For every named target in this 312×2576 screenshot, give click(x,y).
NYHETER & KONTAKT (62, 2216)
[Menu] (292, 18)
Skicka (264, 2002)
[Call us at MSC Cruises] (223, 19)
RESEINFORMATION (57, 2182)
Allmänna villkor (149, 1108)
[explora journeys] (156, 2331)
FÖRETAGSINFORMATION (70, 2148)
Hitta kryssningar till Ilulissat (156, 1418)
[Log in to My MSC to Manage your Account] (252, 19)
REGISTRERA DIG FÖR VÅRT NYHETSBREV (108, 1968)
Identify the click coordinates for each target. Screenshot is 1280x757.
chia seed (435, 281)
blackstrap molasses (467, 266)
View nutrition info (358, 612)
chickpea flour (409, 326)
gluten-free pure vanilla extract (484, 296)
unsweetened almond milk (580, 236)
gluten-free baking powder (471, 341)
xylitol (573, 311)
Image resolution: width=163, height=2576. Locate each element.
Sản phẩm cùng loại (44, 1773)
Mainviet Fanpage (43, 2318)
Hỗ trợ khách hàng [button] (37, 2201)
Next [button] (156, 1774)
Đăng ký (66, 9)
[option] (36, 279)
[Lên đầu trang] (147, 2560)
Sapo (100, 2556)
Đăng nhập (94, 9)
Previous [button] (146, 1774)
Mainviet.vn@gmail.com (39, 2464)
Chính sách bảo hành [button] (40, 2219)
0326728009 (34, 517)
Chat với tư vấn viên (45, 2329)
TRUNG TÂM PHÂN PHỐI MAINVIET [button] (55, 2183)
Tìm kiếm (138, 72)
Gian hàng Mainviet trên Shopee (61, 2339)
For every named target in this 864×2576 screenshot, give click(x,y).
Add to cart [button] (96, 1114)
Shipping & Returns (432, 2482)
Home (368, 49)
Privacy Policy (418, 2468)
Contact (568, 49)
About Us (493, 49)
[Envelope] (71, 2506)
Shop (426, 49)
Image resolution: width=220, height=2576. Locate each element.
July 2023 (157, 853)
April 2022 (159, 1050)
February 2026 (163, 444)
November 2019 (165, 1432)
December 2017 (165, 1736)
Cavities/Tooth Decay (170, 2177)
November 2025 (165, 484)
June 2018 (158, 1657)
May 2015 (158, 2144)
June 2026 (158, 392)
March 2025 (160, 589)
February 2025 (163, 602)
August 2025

▶ Task directions: Transcribe each line of the data exactly, skipping none.

▶ Solution to the problem:
For every named target in this 312×2576 screenshot, give click(x,y).
NYHETER & KONTAKT (62, 2216)
[Menu] (292, 18)
Skicka (264, 2002)
[Call us at MSC Cruises] (223, 19)
RESEINFORMATION (57, 2182)
Allmänna villkor (149, 1108)
[explora journeys] (156, 2331)
FÖRETAGSINFORMATION (70, 2148)
Hitta kryssningar till Ilulissat (156, 1418)
[Log in to My MSC to Manage your Account] (252, 19)
REGISTRERA DIG FÖR VÅRT NYHETSBREV (108, 1968)
Identify the click coordinates for each target. Screenshot is 1280x757.
chia seed (435, 281)
blackstrap molasses (467, 266)
View nutrition info (358, 612)
chickpea flour (409, 326)
gluten-free pure vanilla extract (484, 296)
unsweetened almond milk (580, 236)
gluten-free baking powder (471, 341)
xylitol (573, 311)
Image resolution: width=163, height=2576. Locate each element.
Sản phẩm cùng loại (44, 1773)
Mainviet Fanpage (43, 2318)
Hỗ trợ khách hàng [button] (37, 2201)
Next [button] (156, 1774)
Đăng ký (66, 9)
[option] (36, 279)
[Lên đầu trang] (147, 2560)
Sapo (100, 2556)
Đăng nhập (94, 9)
Previous [button] (146, 1774)
Mainviet.vn@gmail.com (39, 2464)
Chính sách bảo hành [button] (40, 2219)
0326728009 (34, 517)
Chat với tư vấn viên (45, 2329)
TRUNG TÂM PHÂN PHỐI MAINVIET [button] (55, 2183)
Tìm kiếm (138, 72)
Gian hàng Mainviet trên Shopee (61, 2339)
For every named target in this 864×2576 screenshot, give click(x,y).
Add to cart [button] (96, 1114)
Shipping & Returns (432, 2482)
Home (368, 49)
Privacy Policy (418, 2468)
Contact (568, 49)
About Us (493, 49)
[Envelope] (71, 2506)
Shop (426, 49)
Image resolution: width=220, height=2576. Locate each element.
July 2023 (157, 853)
April 2022 (159, 1050)
February 2026 (163, 444)
November 2019 (165, 1432)
December 2017 (165, 1736)
Cavities/Tooth Decay (170, 2177)
November 2025 (165, 484)
June 2018 (158, 1657)
May 2015 (158, 2144)
June 2026 (158, 392)
March 2025 (160, 589)
February 2025 (163, 602)
August 2025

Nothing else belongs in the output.